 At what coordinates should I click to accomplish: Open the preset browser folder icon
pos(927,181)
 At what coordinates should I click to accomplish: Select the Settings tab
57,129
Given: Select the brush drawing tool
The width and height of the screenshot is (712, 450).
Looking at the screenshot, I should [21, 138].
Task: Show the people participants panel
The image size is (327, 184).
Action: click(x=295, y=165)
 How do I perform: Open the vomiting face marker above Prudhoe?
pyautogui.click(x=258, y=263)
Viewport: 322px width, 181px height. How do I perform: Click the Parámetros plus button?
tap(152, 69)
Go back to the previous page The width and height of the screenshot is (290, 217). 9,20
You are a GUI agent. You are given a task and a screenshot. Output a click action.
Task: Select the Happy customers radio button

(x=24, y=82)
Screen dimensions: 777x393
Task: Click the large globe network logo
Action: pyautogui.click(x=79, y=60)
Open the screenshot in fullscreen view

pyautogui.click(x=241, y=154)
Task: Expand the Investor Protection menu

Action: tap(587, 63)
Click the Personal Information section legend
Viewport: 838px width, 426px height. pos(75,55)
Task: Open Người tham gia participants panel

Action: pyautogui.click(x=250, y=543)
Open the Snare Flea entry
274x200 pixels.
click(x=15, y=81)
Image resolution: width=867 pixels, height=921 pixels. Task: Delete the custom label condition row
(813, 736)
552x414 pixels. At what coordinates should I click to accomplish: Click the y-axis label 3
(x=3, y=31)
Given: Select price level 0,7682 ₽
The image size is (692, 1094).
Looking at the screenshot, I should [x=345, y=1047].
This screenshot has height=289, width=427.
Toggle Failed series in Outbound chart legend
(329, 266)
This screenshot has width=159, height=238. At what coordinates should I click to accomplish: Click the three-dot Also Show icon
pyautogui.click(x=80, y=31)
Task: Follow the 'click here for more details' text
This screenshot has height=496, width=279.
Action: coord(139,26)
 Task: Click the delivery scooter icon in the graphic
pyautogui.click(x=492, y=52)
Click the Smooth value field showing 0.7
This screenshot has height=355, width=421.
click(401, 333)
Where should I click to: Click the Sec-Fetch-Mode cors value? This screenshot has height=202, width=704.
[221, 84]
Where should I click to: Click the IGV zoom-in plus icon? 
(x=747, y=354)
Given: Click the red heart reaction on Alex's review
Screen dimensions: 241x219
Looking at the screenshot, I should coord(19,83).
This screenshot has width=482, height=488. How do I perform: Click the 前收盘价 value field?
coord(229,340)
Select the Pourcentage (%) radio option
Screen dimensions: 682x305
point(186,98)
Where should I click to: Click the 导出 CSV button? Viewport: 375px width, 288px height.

= What to produce =
Using the data above, reproduce exactly the lines between those holding "Given: Select the brush drawing tool" and "Task: Follow the", inclusive, and no others.

= Solution for this exercise =
Given: Select the brush drawing tool
The width and height of the screenshot is (712, 450).
Looking at the screenshot, I should [21, 138].
Task: Show the people participants panel
The image size is (327, 184).
Action: click(x=295, y=165)
 How do I perform: Open the vomiting face marker above Prudhoe?
pyautogui.click(x=258, y=263)
Viewport: 322px width, 181px height. How do I perform: Click the Parámetros plus button?
tap(152, 69)
Go back to the previous page The width and height of the screenshot is (290, 217). 9,20
You are a GUI agent. You are given a task and a screenshot. Output a click action.
Task: Select the Happy customers radio button

(x=24, y=82)
Screen dimensions: 777x393
Task: Click the large globe network logo
Action: pyautogui.click(x=79, y=60)
Open the screenshot in fullscreen view

pyautogui.click(x=241, y=154)
Task: Expand the Investor Protection menu

Action: tap(587, 63)
Click the Personal Information section legend
Viewport: 838px width, 426px height. pos(75,55)
Task: Open Người tham gia participants panel

Action: pyautogui.click(x=250, y=543)
Open the Snare Flea entry
274x200 pixels.
click(x=15, y=81)
Image resolution: width=867 pixels, height=921 pixels. Task: Delete the custom label condition row
(813, 736)
552x414 pixels. At what coordinates should I click to accomplish: Click the y-axis label 3
(x=3, y=31)
Given: Select price level 0,7682 ₽
The image size is (692, 1094).
Looking at the screenshot, I should [x=345, y=1047].
This screenshot has height=289, width=427.
Toggle Failed series in Outbound chart legend
(329, 266)
This screenshot has width=159, height=238. At what coordinates should I click to accomplish: Click the three-dot Also Show icon
pyautogui.click(x=80, y=31)
Task: Follow the 'click here for more details' text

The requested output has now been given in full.